At Synergy Dairy in Pulaski, Wis., Heather Jauquet has a lofty goal for preweaned calves to gain 2.5 pounds per day. In all but the most extreme weather conditions, she said they are able to hit that mark consistently.
Jauquet and her husband, Jay, partnered with her parents in 2004 to establish Synergy Dairy; in 2017, the Jauquets took over sole ownership of the farm, which they operate with help from their three sons, Mason, Carter, and Evan. In a University of Wisconsin Division of Extension “Five Minute Farm Focus” video, Jauquet shared how they are able to achieve such impressive rates of growth in their young calves — and why they believe the cost is justified.
A new barn addition in 2018 allowed the Jauquets to revamp their calving area, and this helps them to manage fresh cows and newborn calves more effectively. In particular, they were able to step up their colostrum processing.
“Through years of experience, we have learned there is no substitute for excellent colostrum management,” she said. Every calf on their farm receives 1 gallon of pasteurized colostrum shortly after birth and another half-gallon 12 hours later. Colostrum is tested with a refractometer to ensure quality.
This careful approach to colostrum quality has paid off. “Since we made colostrum processing a priority, we see very little scours in our calves,” she shared, noting that only 5% of calves scour and most of those calves don’t need any treatment at all except for possibly electrolytes.
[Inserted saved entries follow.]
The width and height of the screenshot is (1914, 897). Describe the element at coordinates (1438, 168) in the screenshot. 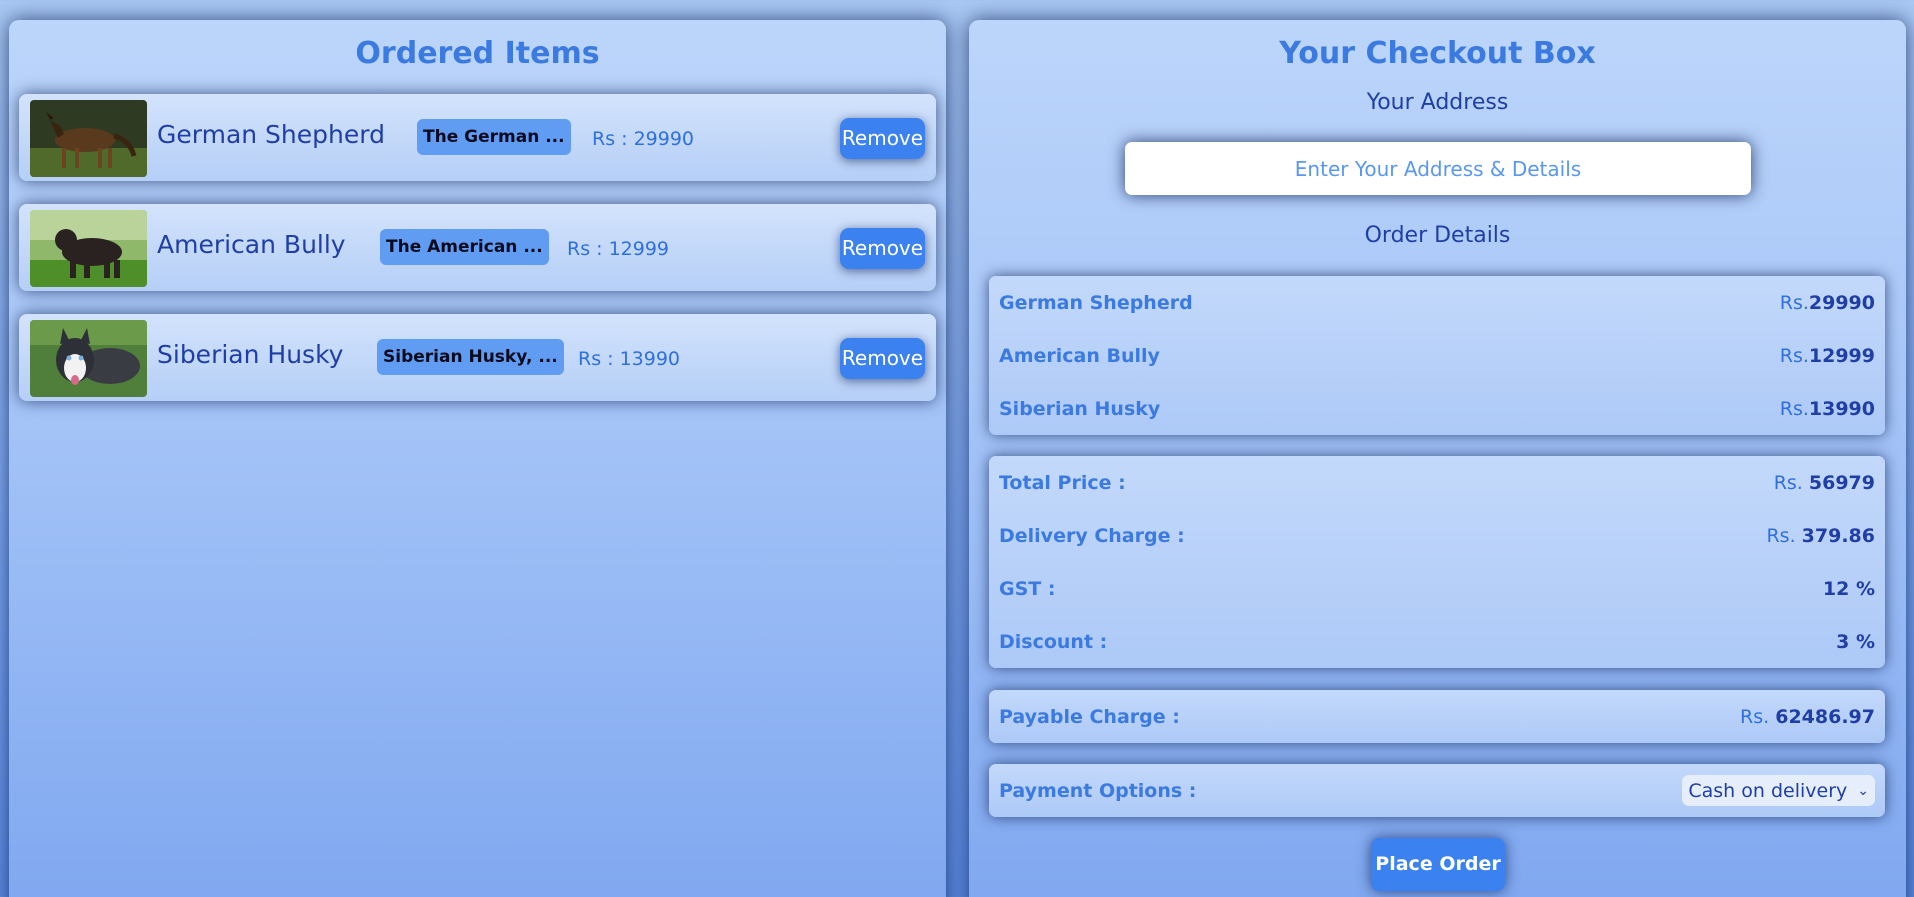

I see `address-input` at that location.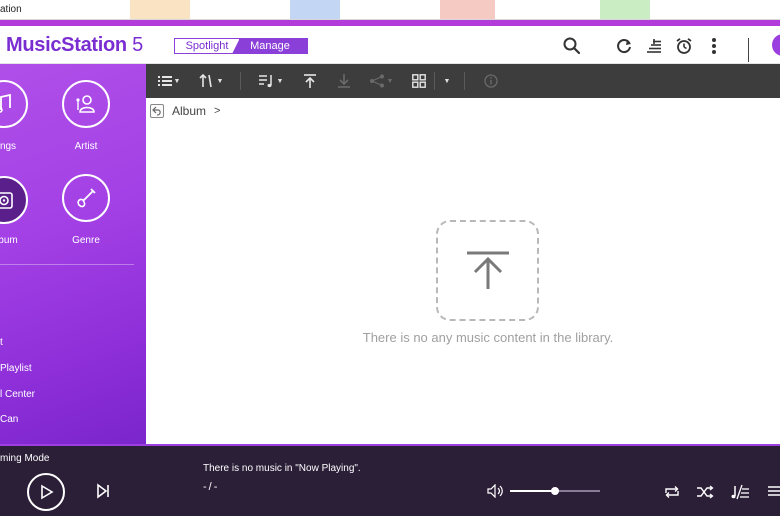 The image size is (780, 516). Describe the element at coordinates (270, 46) in the screenshot. I see `manage-mode-button: Manage` at that location.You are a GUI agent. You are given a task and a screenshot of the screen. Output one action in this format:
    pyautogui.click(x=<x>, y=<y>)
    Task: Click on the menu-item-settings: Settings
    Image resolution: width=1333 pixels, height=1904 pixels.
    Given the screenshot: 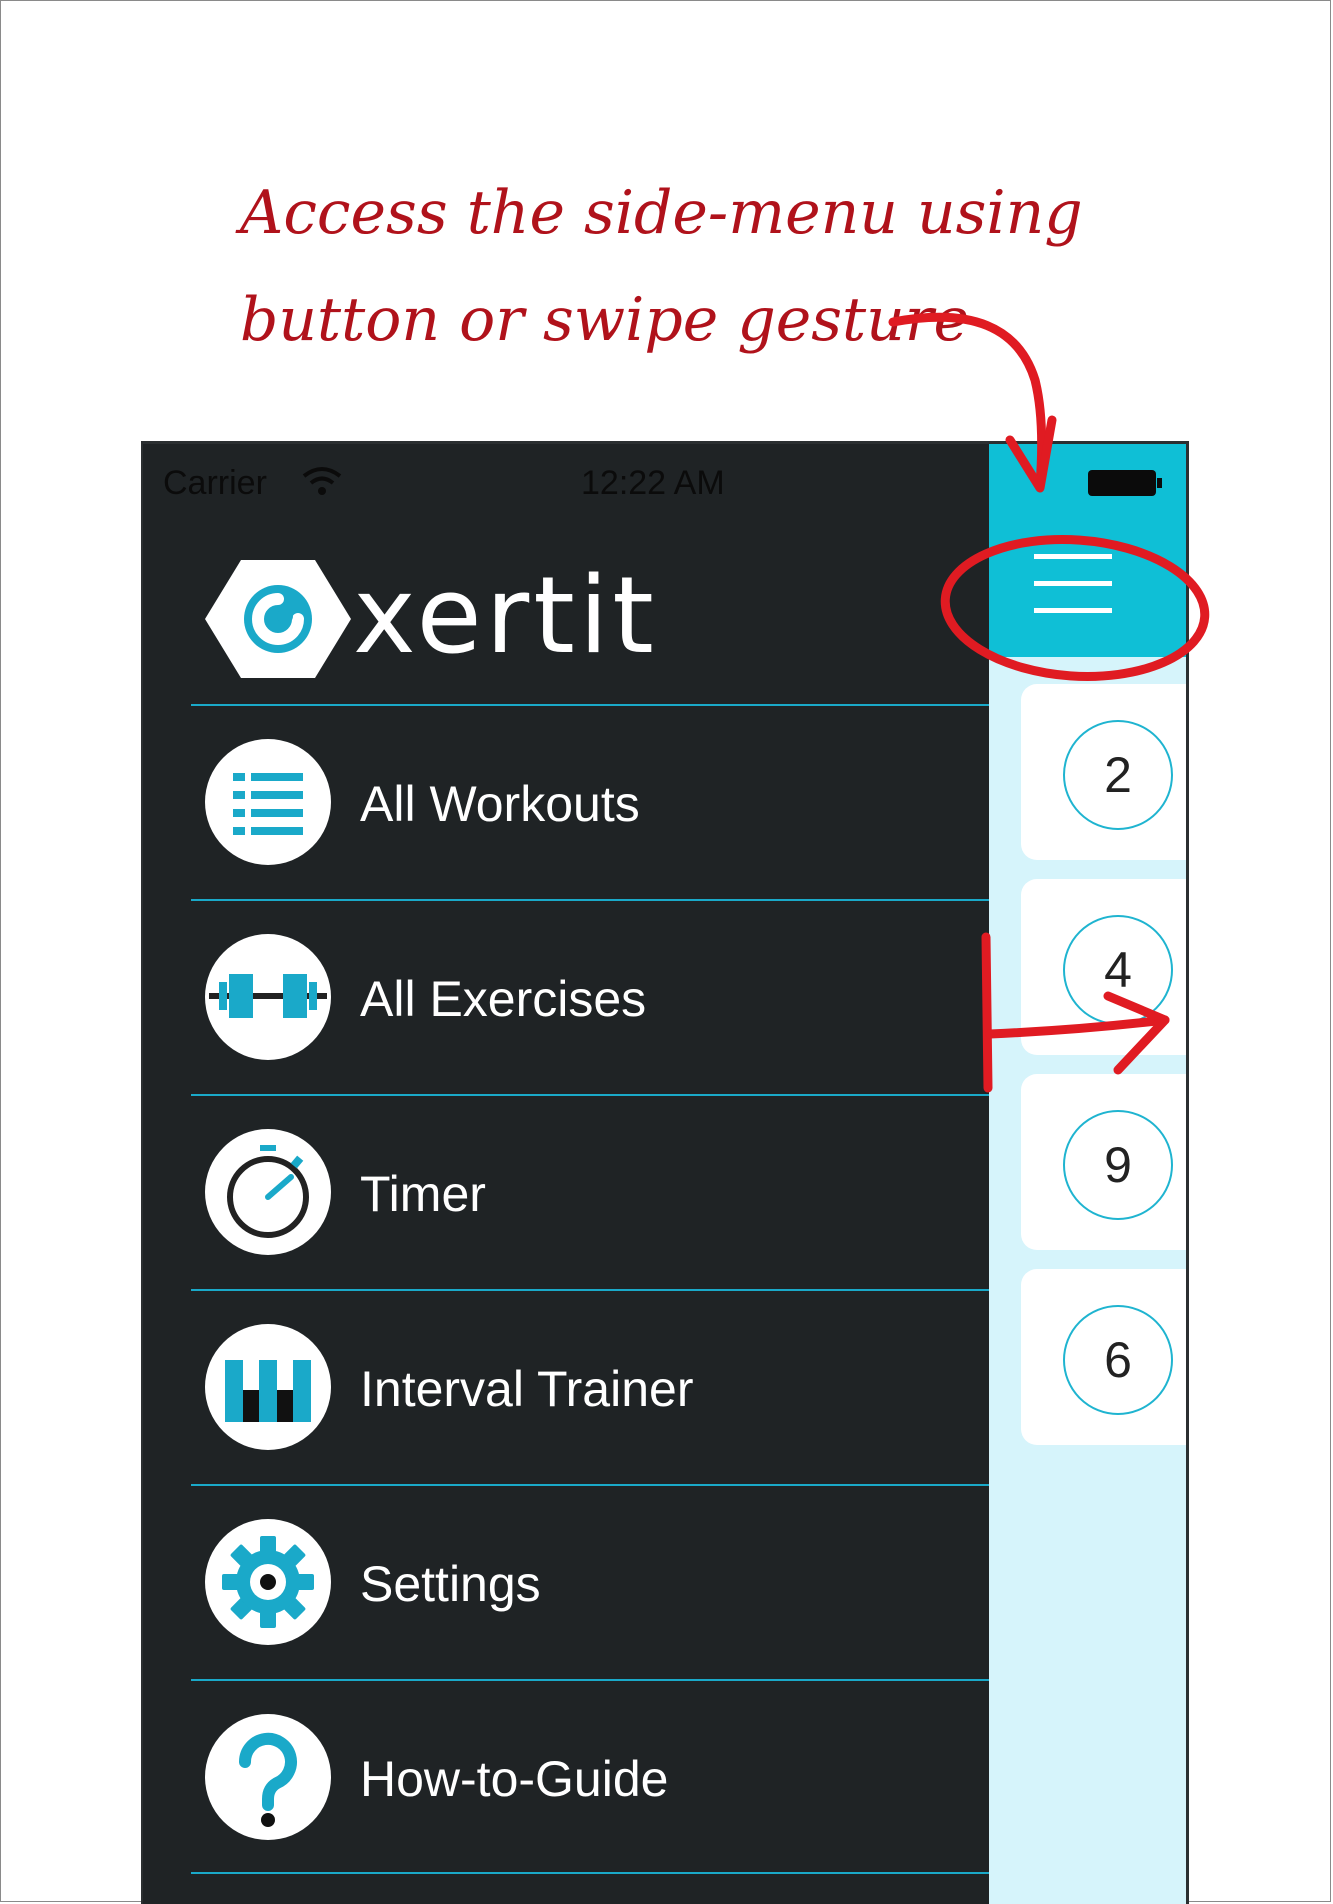 What is the action you would take?
    pyautogui.click(x=590, y=1582)
    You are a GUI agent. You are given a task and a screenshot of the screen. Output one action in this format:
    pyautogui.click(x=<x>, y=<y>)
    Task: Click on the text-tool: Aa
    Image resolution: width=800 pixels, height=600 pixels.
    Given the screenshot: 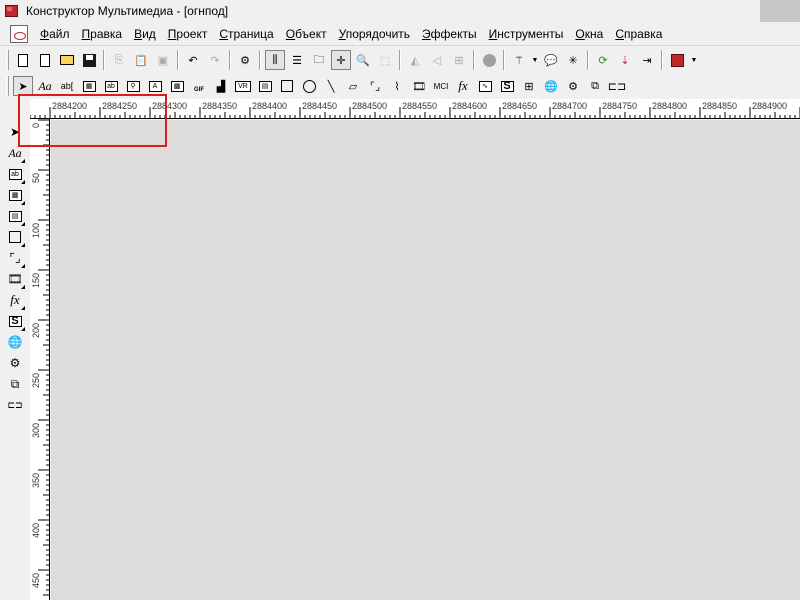 What is the action you would take?
    pyautogui.click(x=45, y=86)
     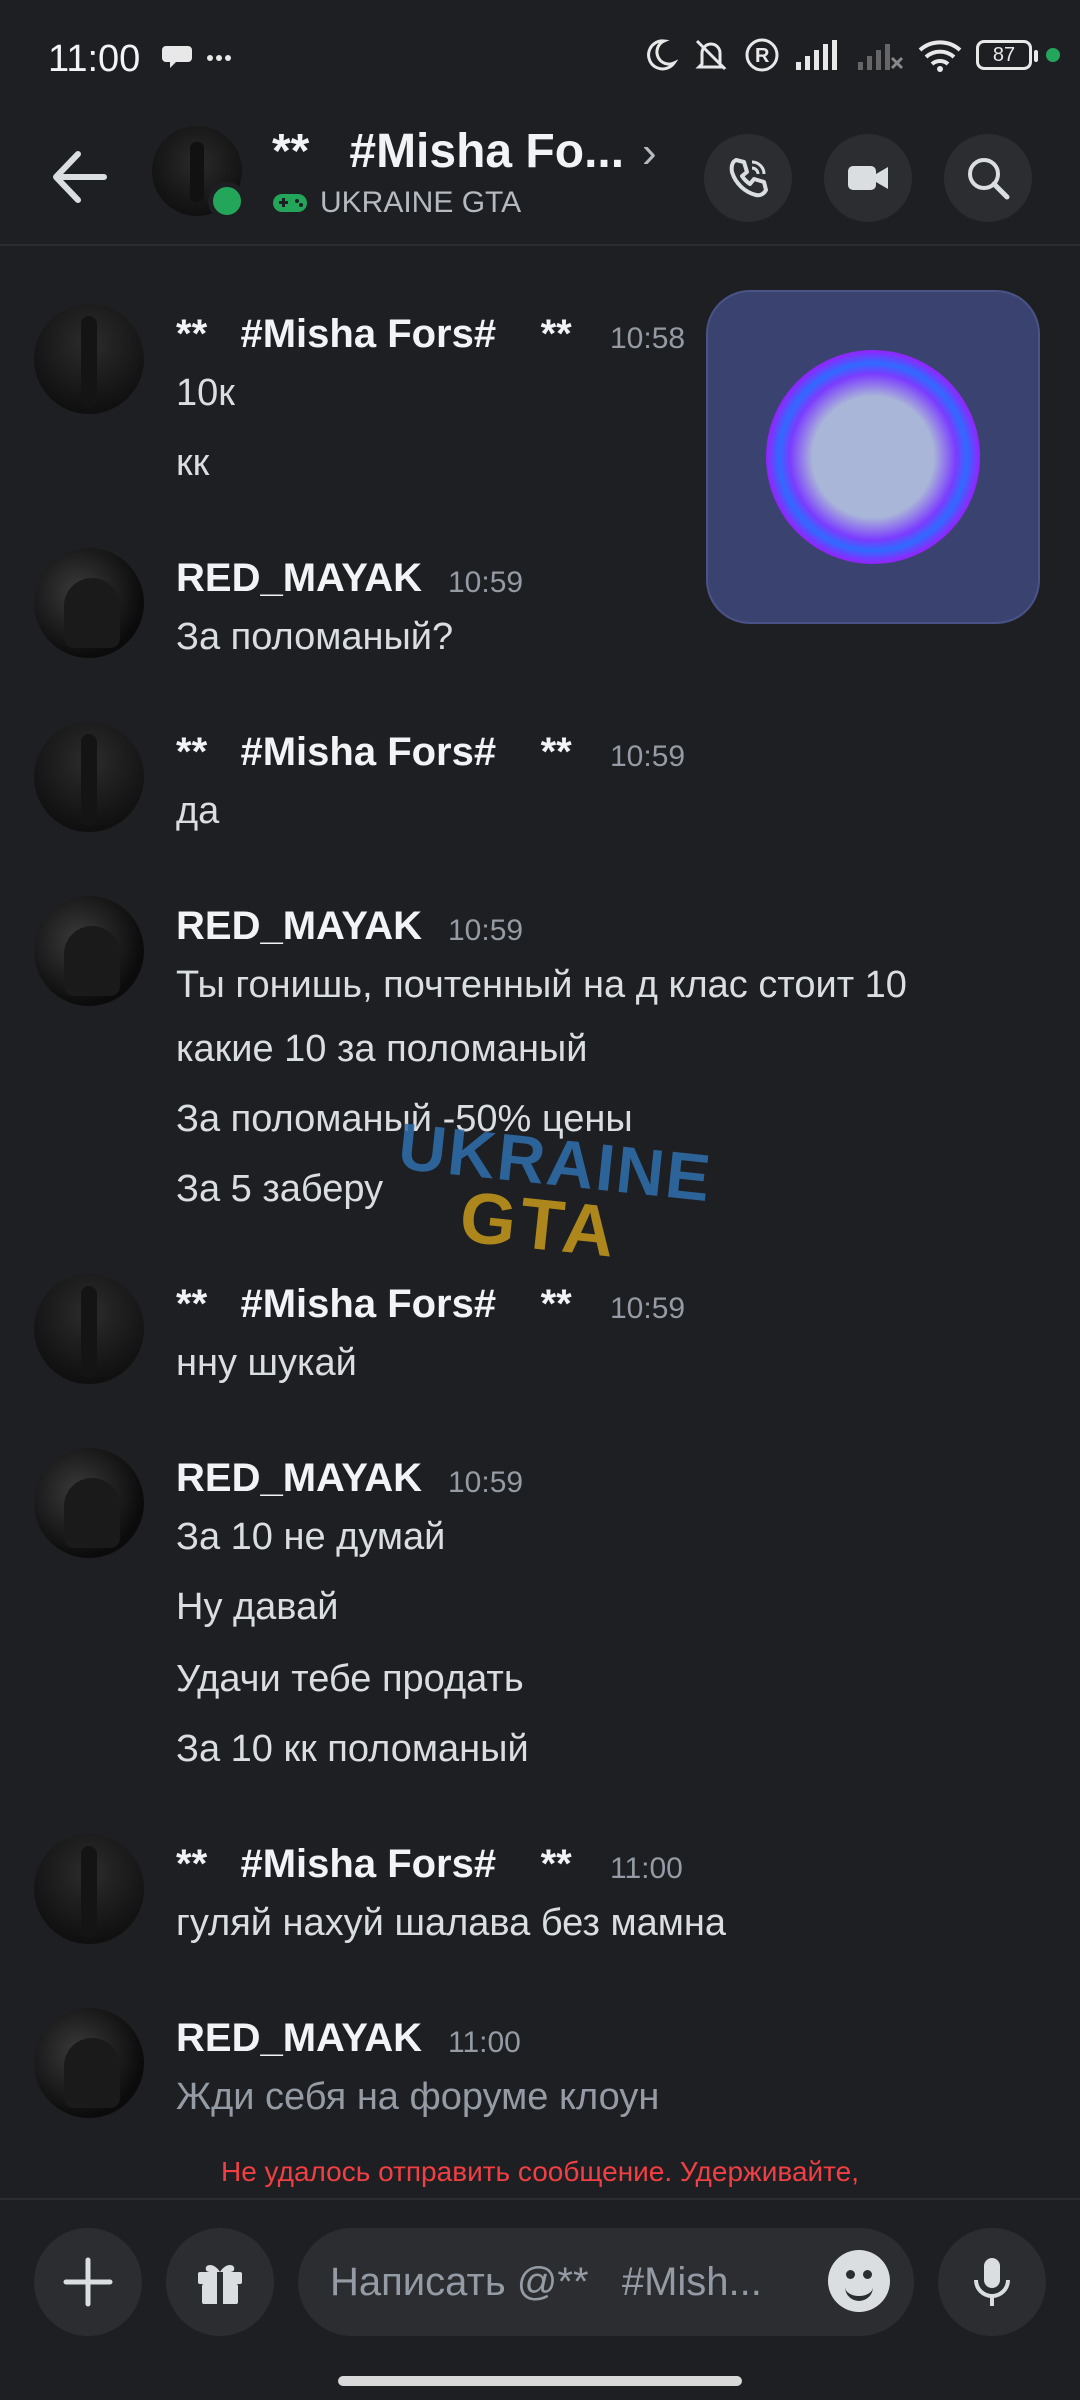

Over the years, they also stepped up their calf feeding program, and today, calves receive up to a gallon of pasteurized milk per feeding three times per day.
“It’s a lot of milk, but a lot of our growth comes from that milk,” she explained. Well-grown calves are important to the Jauquets for a few reasons. For one, they do quite a bit of flushing and in vitro fertilization (IVF) work, and she said they have found that calves that get off to a quick start produce higher quality embryos and more of them.
“We also market some calves and show a few as a hobby, so having growthy calves helps in those departments as well,” she added.
To ensure proper rumen development, they learned that a longer, more carefully stepped down weaning process was necessary.
“Our weaning process is three weeks, and we just can’t cut that short,” she explained. That longer weaning window helps ensure calves are eating enough starter to establish good rumen development while maintaining their rate of growth postweaning.
In addition, Jauquet said, “A high plane of nutrition can help a calf overcome many, many challenges.”
A financial analysis of their calf feeding program revealed a cost of $6 per day to feed wet calves. Jauquet said some may be surprised by that number, but she estimates it’s not all that much higher than the average cost on many farms. For them, it is money well spent.
“We feel that investment serves us really well,” she said, adding that it costs them a total of $2,020 per head to raise a calf from birth to freshening.
“Because we know they are going to be the future of the herd, we are willing to make the investment,” she concluded.